─── RECORDED INFORMATION ───

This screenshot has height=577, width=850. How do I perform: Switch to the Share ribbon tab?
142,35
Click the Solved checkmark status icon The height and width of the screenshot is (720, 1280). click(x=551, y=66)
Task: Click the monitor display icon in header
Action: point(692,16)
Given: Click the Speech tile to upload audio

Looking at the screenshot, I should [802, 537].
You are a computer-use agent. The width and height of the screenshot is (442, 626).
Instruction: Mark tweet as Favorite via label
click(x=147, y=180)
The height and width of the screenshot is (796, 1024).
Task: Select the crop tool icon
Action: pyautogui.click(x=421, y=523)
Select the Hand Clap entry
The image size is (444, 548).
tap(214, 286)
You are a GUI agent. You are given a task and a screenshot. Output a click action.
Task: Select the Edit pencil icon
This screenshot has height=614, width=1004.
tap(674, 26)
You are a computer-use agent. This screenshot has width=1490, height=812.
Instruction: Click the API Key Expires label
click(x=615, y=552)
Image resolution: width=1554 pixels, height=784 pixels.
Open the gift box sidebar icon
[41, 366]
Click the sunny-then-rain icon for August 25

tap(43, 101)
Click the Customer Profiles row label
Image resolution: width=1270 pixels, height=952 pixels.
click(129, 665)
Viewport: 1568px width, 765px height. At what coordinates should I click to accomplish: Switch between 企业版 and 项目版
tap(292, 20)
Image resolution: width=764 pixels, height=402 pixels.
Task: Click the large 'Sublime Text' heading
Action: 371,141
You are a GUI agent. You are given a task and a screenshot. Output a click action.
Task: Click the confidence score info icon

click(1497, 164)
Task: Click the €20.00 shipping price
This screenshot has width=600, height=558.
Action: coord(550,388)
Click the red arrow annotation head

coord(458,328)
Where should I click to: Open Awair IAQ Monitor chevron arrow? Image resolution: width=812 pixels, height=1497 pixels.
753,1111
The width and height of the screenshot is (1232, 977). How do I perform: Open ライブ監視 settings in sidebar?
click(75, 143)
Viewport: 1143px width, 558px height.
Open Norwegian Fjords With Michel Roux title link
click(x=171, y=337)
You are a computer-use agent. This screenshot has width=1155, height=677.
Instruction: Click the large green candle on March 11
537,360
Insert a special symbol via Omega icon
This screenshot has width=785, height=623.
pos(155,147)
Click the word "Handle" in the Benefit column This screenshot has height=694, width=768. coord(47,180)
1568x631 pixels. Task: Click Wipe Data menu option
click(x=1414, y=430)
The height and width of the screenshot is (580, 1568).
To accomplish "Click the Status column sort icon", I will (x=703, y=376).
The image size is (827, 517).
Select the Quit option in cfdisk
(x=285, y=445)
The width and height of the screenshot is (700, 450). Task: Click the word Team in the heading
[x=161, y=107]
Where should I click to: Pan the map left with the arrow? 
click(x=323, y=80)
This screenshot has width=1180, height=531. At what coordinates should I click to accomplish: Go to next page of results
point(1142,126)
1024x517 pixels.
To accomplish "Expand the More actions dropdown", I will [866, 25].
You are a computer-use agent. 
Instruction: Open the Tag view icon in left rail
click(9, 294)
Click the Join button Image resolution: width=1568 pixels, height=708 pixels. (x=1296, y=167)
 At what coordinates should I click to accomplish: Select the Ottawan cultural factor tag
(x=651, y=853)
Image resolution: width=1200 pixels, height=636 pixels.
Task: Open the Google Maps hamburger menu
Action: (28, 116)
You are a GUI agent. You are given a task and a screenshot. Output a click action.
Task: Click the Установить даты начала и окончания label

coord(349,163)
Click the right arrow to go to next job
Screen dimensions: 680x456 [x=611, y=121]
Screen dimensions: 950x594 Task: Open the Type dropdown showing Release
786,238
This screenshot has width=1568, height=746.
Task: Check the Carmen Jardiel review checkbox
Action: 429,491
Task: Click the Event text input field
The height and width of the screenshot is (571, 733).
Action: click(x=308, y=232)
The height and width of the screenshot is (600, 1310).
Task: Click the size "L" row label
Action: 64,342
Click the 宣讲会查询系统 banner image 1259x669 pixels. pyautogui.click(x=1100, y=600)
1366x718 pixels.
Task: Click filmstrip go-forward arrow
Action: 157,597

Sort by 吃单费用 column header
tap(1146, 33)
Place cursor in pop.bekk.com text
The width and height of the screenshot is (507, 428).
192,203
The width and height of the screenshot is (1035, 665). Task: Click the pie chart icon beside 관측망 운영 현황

───

[EXERCISE PROMPT]:
Every entry that appears above should be duplicated exactly.

[TASK OUTPUT]:
This screenshot has height=577, width=850. How do I perform: Switch to the Share ribbon tab?
142,35
Click the Solved checkmark status icon The height and width of the screenshot is (720, 1280). click(x=551, y=66)
Task: Click the monitor display icon in header
Action: point(692,16)
Given: Click the Speech tile to upload audio

Looking at the screenshot, I should [802, 537].
You are a computer-use agent. The width and height of the screenshot is (442, 626).
Instruction: Mark tweet as Favorite via label
click(x=147, y=180)
The height and width of the screenshot is (796, 1024).
Task: Select the crop tool icon
Action: pyautogui.click(x=421, y=523)
Select the Hand Clap entry
The image size is (444, 548).
tap(214, 286)
You are a GUI agent. You are given a task and a screenshot. Output a click action.
Task: Select the Edit pencil icon
This screenshot has height=614, width=1004.
tap(674, 26)
You are a computer-use agent. This screenshot has width=1490, height=812.
Instruction: Click the API Key Expires label
click(x=615, y=552)
Image resolution: width=1554 pixels, height=784 pixels.
Open the gift box sidebar icon
[41, 366]
Click the sunny-then-rain icon for August 25

tap(43, 101)
Click the Customer Profiles row label
Image resolution: width=1270 pixels, height=952 pixels.
click(129, 665)
Viewport: 1568px width, 765px height. At what coordinates should I click to accomplish: Switch between 企业版 and 项目版
tap(292, 20)
Image resolution: width=764 pixels, height=402 pixels.
Task: Click the large 'Sublime Text' heading
Action: 371,141
You are a GUI agent. You are given a task and a screenshot. Output a click action.
Task: Click the confidence score info icon

click(1497, 164)
Task: Click the €20.00 shipping price
This screenshot has width=600, height=558.
Action: coord(550,388)
Click the red arrow annotation head

coord(458,328)
Where should I click to: Open Awair IAQ Monitor chevron arrow? Image resolution: width=812 pixels, height=1497 pixels.
753,1111
The width and height of the screenshot is (1232, 977). How do I perform: Open ライブ監視 settings in sidebar?
click(75, 143)
Viewport: 1143px width, 558px height.
Open Norwegian Fjords With Michel Roux title link
click(x=171, y=337)
You are a computer-use agent. This screenshot has width=1155, height=677.
Instruction: Click the large green candle on March 11
537,360
Insert a special symbol via Omega icon
This screenshot has width=785, height=623.
pos(155,147)
Click the word "Handle" in the Benefit column This screenshot has height=694, width=768. coord(47,180)
1568x631 pixels. Task: Click Wipe Data menu option
click(x=1414, y=430)
The height and width of the screenshot is (580, 1568).
To accomplish "Click the Status column sort icon", I will (x=703, y=376).
The image size is (827, 517).
Select the Quit option in cfdisk
(x=285, y=445)
The width and height of the screenshot is (700, 450). Task: Click the word Team in the heading
[x=161, y=107]
Where should I click to: Pan the map left with the arrow? 
click(x=323, y=80)
This screenshot has width=1180, height=531. At what coordinates should I click to accomplish: Go to next page of results
point(1142,126)
1024x517 pixels.
To accomplish "Expand the More actions dropdown", I will [866, 25].
You are a computer-use agent. 
Instruction: Open the Tag view icon in left rail
click(9, 294)
Click the Join button Image resolution: width=1568 pixels, height=708 pixels. (x=1296, y=167)
 At what coordinates should I click to accomplish: Select the Ottawan cultural factor tag
(x=651, y=853)
Image resolution: width=1200 pixels, height=636 pixels.
Task: Open the Google Maps hamburger menu
Action: (28, 116)
You are a GUI agent. You are given a task and a screenshot. Output a click action.
Task: Click the Установить даты начала и окончания label

coord(349,163)
Click the right arrow to go to next job
Screen dimensions: 680x456 [x=611, y=121]
Screen dimensions: 950x594 Task: Open the Type dropdown showing Release
786,238
This screenshot has width=1568, height=746.
Task: Check the Carmen Jardiel review checkbox
Action: 429,491
Task: Click the Event text input field
The height and width of the screenshot is (571, 733).
Action: click(x=308, y=232)
The height and width of the screenshot is (600, 1310).
Task: Click the size "L" row label
Action: 64,342
Click the 宣讲会查询系统 banner image 1259x669 pixels. pyautogui.click(x=1100, y=600)
1366x718 pixels.
Task: Click filmstrip go-forward arrow
Action: 157,597

Sort by 吃单费用 column header
tap(1146, 33)
Place cursor in pop.bekk.com text
The width and height of the screenshot is (507, 428).
192,203
The width and height of the screenshot is (1035, 665). Task: Click the pie chart icon beside 관측망 운영 현황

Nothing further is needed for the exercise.